(Dataset records)
- - - -
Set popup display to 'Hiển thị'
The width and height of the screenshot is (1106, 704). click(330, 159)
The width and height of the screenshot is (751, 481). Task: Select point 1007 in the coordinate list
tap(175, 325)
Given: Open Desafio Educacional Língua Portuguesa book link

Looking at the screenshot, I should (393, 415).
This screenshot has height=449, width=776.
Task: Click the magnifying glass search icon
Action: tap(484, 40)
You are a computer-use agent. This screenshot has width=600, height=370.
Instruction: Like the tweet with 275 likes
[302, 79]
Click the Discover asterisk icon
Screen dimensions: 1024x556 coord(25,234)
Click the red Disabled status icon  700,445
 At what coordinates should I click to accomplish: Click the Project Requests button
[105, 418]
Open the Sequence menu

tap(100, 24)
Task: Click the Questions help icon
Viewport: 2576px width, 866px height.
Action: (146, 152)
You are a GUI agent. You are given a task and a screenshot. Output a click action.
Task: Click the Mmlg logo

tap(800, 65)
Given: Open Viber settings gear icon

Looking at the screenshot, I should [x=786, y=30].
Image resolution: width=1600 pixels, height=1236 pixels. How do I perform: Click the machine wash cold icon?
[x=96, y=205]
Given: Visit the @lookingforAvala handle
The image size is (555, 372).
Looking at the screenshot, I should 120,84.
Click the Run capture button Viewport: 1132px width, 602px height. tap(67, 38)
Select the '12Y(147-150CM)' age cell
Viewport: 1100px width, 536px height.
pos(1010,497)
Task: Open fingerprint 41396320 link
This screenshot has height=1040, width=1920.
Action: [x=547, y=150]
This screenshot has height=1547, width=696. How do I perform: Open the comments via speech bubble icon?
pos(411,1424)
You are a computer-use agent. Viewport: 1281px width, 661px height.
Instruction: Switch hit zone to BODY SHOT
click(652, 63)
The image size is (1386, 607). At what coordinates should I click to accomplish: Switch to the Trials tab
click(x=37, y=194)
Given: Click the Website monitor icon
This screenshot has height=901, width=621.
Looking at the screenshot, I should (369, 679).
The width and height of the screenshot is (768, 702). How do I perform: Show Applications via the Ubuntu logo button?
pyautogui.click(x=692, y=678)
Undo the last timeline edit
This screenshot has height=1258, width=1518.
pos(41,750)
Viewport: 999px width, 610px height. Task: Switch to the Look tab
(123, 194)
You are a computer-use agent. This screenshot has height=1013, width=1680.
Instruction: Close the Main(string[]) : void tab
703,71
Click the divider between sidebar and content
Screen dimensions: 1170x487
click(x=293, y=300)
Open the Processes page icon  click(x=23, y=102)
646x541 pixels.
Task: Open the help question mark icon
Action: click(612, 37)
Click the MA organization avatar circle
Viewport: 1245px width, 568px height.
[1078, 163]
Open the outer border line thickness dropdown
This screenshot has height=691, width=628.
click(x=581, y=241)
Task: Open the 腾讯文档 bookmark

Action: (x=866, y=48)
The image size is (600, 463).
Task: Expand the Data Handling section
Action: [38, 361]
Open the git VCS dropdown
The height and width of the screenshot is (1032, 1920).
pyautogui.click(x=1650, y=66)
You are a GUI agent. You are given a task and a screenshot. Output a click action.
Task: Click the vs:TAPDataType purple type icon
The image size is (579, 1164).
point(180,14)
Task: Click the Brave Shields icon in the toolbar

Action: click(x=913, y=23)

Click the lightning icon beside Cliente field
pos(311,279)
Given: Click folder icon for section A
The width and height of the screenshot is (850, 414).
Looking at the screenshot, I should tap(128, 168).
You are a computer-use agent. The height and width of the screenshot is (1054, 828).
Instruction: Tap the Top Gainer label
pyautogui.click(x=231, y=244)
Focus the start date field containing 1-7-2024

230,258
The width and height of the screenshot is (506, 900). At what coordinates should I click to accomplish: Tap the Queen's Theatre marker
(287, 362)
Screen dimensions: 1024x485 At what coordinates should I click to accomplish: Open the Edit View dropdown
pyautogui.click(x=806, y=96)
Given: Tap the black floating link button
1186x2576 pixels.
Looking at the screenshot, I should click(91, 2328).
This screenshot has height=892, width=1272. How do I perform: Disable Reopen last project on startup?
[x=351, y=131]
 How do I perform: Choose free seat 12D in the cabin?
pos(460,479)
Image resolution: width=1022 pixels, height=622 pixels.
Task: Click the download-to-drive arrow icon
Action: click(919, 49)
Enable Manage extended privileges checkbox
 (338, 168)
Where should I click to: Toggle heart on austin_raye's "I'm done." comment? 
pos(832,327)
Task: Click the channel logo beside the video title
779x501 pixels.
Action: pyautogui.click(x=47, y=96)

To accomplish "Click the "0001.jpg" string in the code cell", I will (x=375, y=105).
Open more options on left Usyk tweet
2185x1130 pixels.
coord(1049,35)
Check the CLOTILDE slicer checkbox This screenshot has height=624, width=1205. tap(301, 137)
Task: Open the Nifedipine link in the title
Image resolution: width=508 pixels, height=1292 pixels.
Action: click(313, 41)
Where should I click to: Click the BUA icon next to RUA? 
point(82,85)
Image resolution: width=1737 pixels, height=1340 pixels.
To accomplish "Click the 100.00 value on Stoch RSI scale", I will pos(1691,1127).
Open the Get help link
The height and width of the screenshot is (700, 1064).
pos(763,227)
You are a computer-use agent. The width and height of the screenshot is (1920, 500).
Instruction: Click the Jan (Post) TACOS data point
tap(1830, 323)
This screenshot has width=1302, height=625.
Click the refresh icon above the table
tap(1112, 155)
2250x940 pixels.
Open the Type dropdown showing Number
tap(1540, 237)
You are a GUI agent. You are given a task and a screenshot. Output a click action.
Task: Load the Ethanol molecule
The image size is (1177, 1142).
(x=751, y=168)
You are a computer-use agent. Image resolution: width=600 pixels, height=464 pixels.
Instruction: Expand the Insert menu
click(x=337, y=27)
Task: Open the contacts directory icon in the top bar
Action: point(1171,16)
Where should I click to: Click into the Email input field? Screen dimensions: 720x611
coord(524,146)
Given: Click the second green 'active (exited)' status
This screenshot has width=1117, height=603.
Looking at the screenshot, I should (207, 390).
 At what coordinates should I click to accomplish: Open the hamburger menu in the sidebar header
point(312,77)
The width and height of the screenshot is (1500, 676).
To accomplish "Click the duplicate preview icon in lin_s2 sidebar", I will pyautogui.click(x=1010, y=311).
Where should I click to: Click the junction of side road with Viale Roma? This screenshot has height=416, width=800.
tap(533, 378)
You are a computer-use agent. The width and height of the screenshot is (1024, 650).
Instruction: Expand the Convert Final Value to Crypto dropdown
- - - -
* [TASK REQUIREMENTS]
Go through the records above and retype each one exactly.

* [EXERCISE OUTPUT]
Set popup display to 'Hiển thị'
The width and height of the screenshot is (1106, 704). click(330, 159)
The width and height of the screenshot is (751, 481). Task: Select point 1007 in the coordinate list
tap(175, 325)
Given: Open Desafio Educacional Língua Portuguesa book link

Looking at the screenshot, I should (393, 415).
This screenshot has height=449, width=776.
Task: Click the magnifying glass search icon
Action: tap(484, 40)
You are a computer-use agent. This screenshot has width=600, height=370.
Instruction: Like the tweet with 275 likes
[302, 79]
Click the Discover asterisk icon
Screen dimensions: 1024x556 coord(25,234)
Click the red Disabled status icon  700,445
 At what coordinates should I click to accomplish: Click the Project Requests button
[105, 418]
Open the Sequence menu

tap(100, 24)
Task: Click the Questions help icon
Viewport: 2576px width, 866px height.
Action: (146, 152)
You are a GUI agent. You are given a task and a screenshot. Output a click action.
Task: Click the Mmlg logo

tap(800, 65)
Given: Open Viber settings gear icon

Looking at the screenshot, I should [x=786, y=30].
Image resolution: width=1600 pixels, height=1236 pixels. How do I perform: Click the machine wash cold icon?
[x=96, y=205]
Given: Visit the @lookingforAvala handle
The image size is (555, 372).
Looking at the screenshot, I should 120,84.
Click the Run capture button Viewport: 1132px width, 602px height. tap(67, 38)
Select the '12Y(147-150CM)' age cell
Viewport: 1100px width, 536px height.
pos(1010,497)
Task: Open fingerprint 41396320 link
This screenshot has height=1040, width=1920.
Action: [x=547, y=150]
This screenshot has height=1547, width=696. How do I perform: Open the comments via speech bubble icon?
pos(411,1424)
You are a computer-use agent. Viewport: 1281px width, 661px height.
Instruction: Switch hit zone to BODY SHOT
click(652, 63)
The image size is (1386, 607). At what coordinates should I click to accomplish: Switch to the Trials tab
click(x=37, y=194)
Given: Click the Website monitor icon
This screenshot has height=901, width=621.
Looking at the screenshot, I should (369, 679).
The width and height of the screenshot is (768, 702). How do I perform: Show Applications via the Ubuntu logo button?
pyautogui.click(x=692, y=678)
Undo the last timeline edit
This screenshot has height=1258, width=1518.
pos(41,750)
Viewport: 999px width, 610px height. Task: Switch to the Look tab
(123, 194)
You are a computer-use agent. This screenshot has height=1013, width=1680.
Instruction: Close the Main(string[]) : void tab
703,71
Click the divider between sidebar and content
Screen dimensions: 1170x487
click(x=293, y=300)
Open the Processes page icon  click(x=23, y=102)
646x541 pixels.
Task: Open the help question mark icon
Action: click(612, 37)
Click the MA organization avatar circle
Viewport: 1245px width, 568px height.
[1078, 163]
Open the outer border line thickness dropdown
This screenshot has height=691, width=628.
click(x=581, y=241)
Task: Open the 腾讯文档 bookmark

Action: (x=866, y=48)
The image size is (600, 463).
Task: Expand the Data Handling section
Action: [38, 361]
Open the git VCS dropdown
The height and width of the screenshot is (1032, 1920).
pyautogui.click(x=1650, y=66)
You are a GUI agent. You are given a task and a screenshot. Output a click action.
Task: Click the vs:TAPDataType purple type icon
The image size is (579, 1164).
point(180,14)
Task: Click the Brave Shields icon in the toolbar

Action: click(x=913, y=23)

Click the lightning icon beside Cliente field
pos(311,279)
Given: Click folder icon for section A
The width and height of the screenshot is (850, 414).
Looking at the screenshot, I should tap(128, 168).
You are a computer-use agent. The height and width of the screenshot is (1054, 828).
Instruction: Tap the Top Gainer label
pyautogui.click(x=231, y=244)
Focus the start date field containing 1-7-2024

230,258
The width and height of the screenshot is (506, 900). At what coordinates should I click to accomplish: Tap the Queen's Theatre marker
(287, 362)
Screen dimensions: 1024x485 At what coordinates should I click to accomplish: Open the Edit View dropdown
pyautogui.click(x=806, y=96)
Given: Tap the black floating link button
1186x2576 pixels.
Looking at the screenshot, I should click(91, 2328).
This screenshot has height=892, width=1272. How do I perform: Disable Reopen last project on startup?
[x=351, y=131]
 How do I perform: Choose free seat 12D in the cabin?
pos(460,479)
Image resolution: width=1022 pixels, height=622 pixels.
Task: Click the download-to-drive arrow icon
Action: click(919, 49)
Enable Manage extended privileges checkbox
 (338, 168)
Where should I click to: Toggle heart on austin_raye's "I'm done." comment? 
pos(832,327)
Task: Click the channel logo beside the video title
779x501 pixels.
Action: pyautogui.click(x=47, y=96)

To accomplish "Click the "0001.jpg" string in the code cell", I will (x=375, y=105).
Open more options on left Usyk tweet
2185x1130 pixels.
coord(1049,35)
Check the CLOTILDE slicer checkbox This screenshot has height=624, width=1205. tap(301, 137)
Task: Open the Nifedipine link in the title
Image resolution: width=508 pixels, height=1292 pixels.
Action: click(313, 41)
Where should I click to: Click the BUA icon next to RUA? 
point(82,85)
Image resolution: width=1737 pixels, height=1340 pixels.
To accomplish "Click the 100.00 value on Stoch RSI scale", I will pos(1691,1127).
Open the Get help link
The height and width of the screenshot is (700, 1064).
pos(763,227)
You are a computer-use agent. The width and height of the screenshot is (1920, 500).
Instruction: Click the Jan (Post) TACOS data point
tap(1830, 323)
This screenshot has width=1302, height=625.
Click the refresh icon above the table
tap(1112, 155)
2250x940 pixels.
Open the Type dropdown showing Number
tap(1540, 237)
You are a GUI agent. You are given a task and a screenshot. Output a click action.
Task: Load the Ethanol molecule
The image size is (1177, 1142).
(x=751, y=168)
You are a computer-use agent. Image resolution: width=600 pixels, height=464 pixels.
Instruction: Expand the Insert menu
click(x=337, y=27)
Task: Open the contacts directory icon in the top bar
Action: point(1171,16)
Where should I click to: Click into the Email input field? Screen dimensions: 720x611
coord(524,146)
Given: Click the second green 'active (exited)' status
This screenshot has width=1117, height=603.
Looking at the screenshot, I should (207, 390).
 At what coordinates should I click to accomplish: Open the hamburger menu in the sidebar header
point(312,77)
The width and height of the screenshot is (1500, 676).
To accomplish "Click the duplicate preview icon in lin_s2 sidebar", I will pyautogui.click(x=1010, y=311).
Where should I click to: Click the junction of side road with Viale Roma? This screenshot has height=416, width=800.
tap(533, 378)
You are a computer-use agent. The width and height of the screenshot is (1024, 650).
Instruction: Expand the Convert Final Value to Crypto dropdown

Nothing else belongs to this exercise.